In his telegram of the 17th Mr. Davis gave his reasons for removing me, but in Vol. II., pp. 556 to 561, of the “Rise and fall” he gives many others, [277] most of which, depend on misrepresentations of the strength of the positions I occupied. They were not stronger than General Lee's; indeed, my course was as like his as the dissimilarity of the two Federal commanders permitted. As his had increased his great fame, it is not probable that the people, who admired his course, condemned another similar one. As to Georgia, the State most interested, its two most influential citizens, Governor Joseph E. Brown and General Howell Cobb, remonstrated against my removal.
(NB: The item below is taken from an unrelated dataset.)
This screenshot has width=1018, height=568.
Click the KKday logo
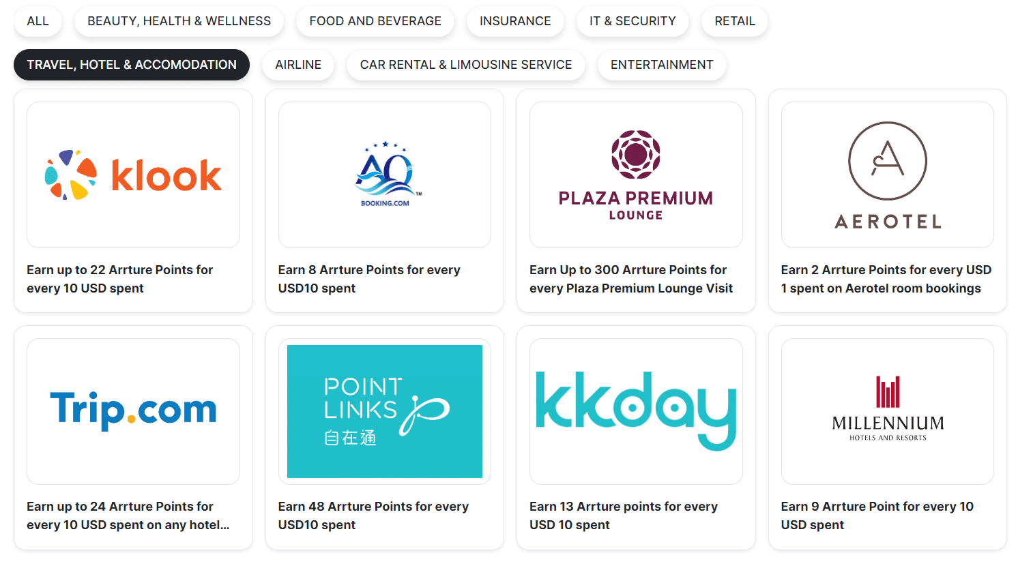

The assertions in Mr. B. H. Hill's letter [of October 12th, 1.878] quoted by Mr. Davis [ “I. And F.,” Vol. II., p. 557] do not agree with those in his oration delivered in Atlanta in 1875. Mr. Hill said in the oration: “I know that he (Mr. Davis) consulted General Lee fully, earnestly, and anxiously before this perhaps unfortunate removal.” That assertion is contradicted by one whose testimony is above question — for in Southern estimation he has no superior as gentleman, soldier, and civilian--General Hampton. General Lee had a conversation with him on the subject, of which he wrote to me:
On that occasion he expressed great regret that you had been removed, and said that he had done all in his power to prevent it. The Secretary of War had recently been at his Headquarters near Petersburg to consult as to this matter, and General Lee assured me that he had urged Mr. Seddon not to remove you from command, and had said to him that if you could not command the army we had no one who could. He was earnest in expressing not only his regret at your removal, but his entire confidence in yourself.
Everything seen about Atlanta proved that it was to be defended. We had been strengthening it a month, and had made it, under the circumstances, impregnable. We had defended Marietta, which had not a tenth of its strength, twenty-six days. General Sherman appreciated its strength, for he made no attack, although he was before it about six weeks.
I was a party to no such conversations as those given by Mr. Hill. No soldier above idiocy could express the opinions he ascribes to me.
Mr. Davis condemned me for not fighting. General Sherman's testimony and that of the Military Cemetery at Marietta refute the charge. I assert that had one of the other lieutenant-generals of the army (Hardee or Stewart) succeeded me, Atlanta would have been held by the Army of Tennessee.